How to complete this task>
In the entries below, find the line with "Task: Open the P四方形 square chart", then set it down exactly along with each line after it to the end, skipping any pictures.

[Stored items]
= Beginning of Section =
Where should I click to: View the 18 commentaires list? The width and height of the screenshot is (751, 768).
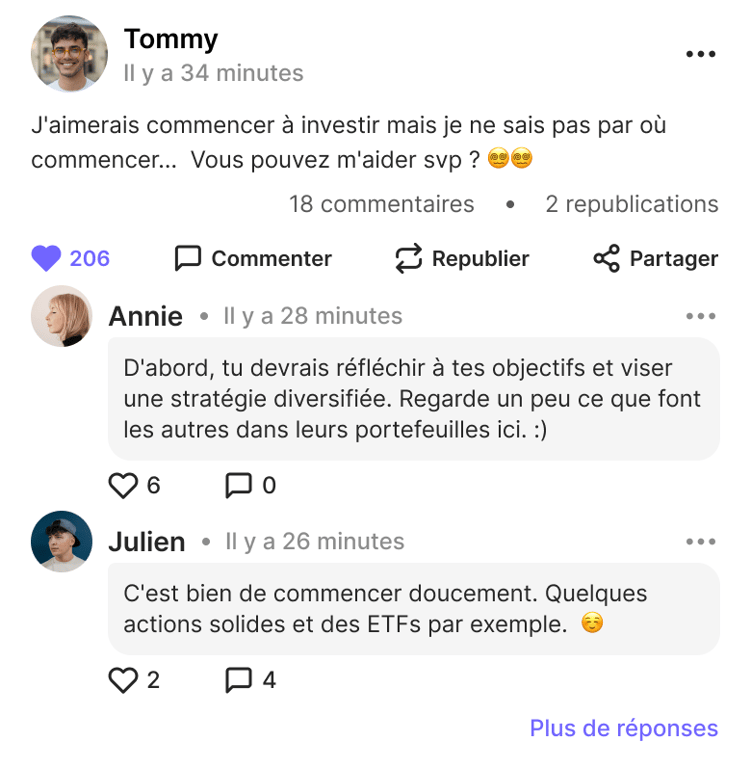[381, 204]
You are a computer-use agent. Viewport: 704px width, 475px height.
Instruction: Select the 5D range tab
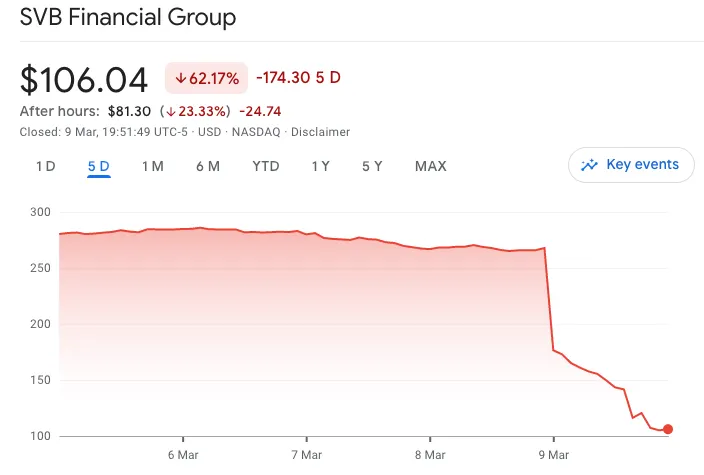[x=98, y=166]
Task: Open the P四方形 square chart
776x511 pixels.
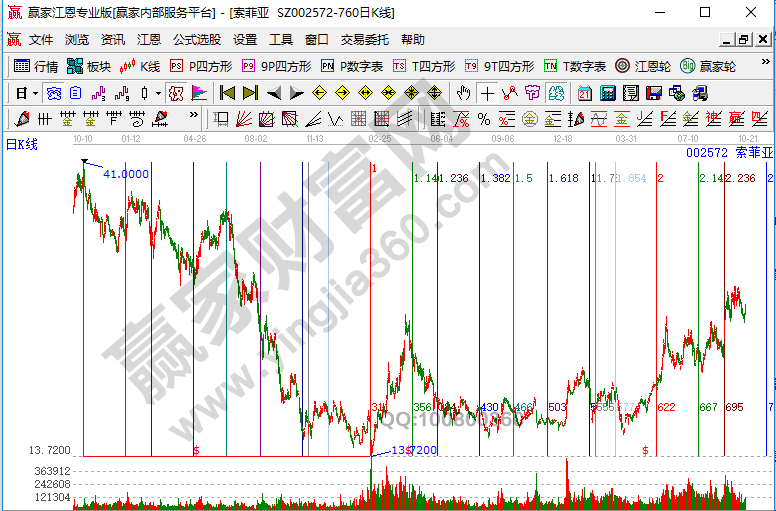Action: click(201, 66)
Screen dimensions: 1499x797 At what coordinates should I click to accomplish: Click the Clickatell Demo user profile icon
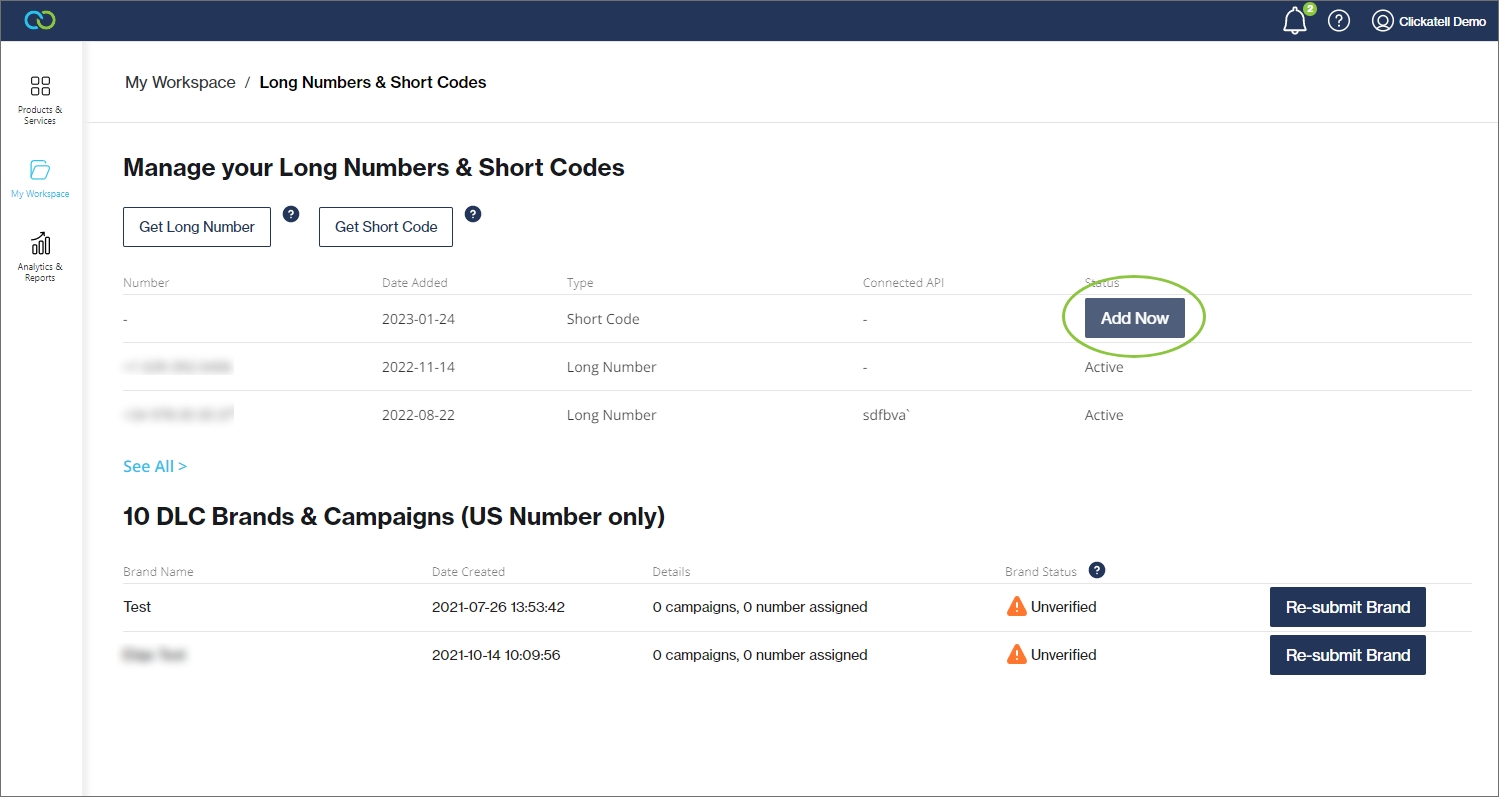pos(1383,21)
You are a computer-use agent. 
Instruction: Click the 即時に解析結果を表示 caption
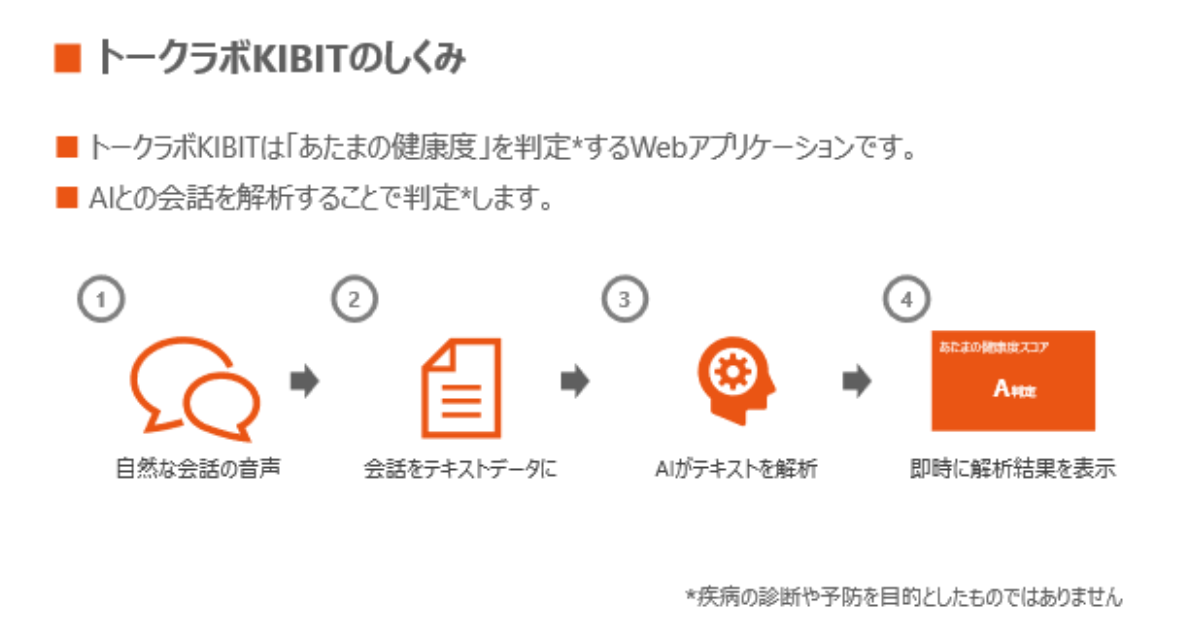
= End of Section =
Response below>
Task: Open the P四方形 square chart
776x511 pixels.
Action: click(201, 66)
Screen dimensions: 1499x797 At what coordinates should I click to accomplish: Click the Clickatell Demo user profile icon
pos(1383,21)
You are a computer-use agent. 
Instruction: Click the 即時に解析結果を表示 caption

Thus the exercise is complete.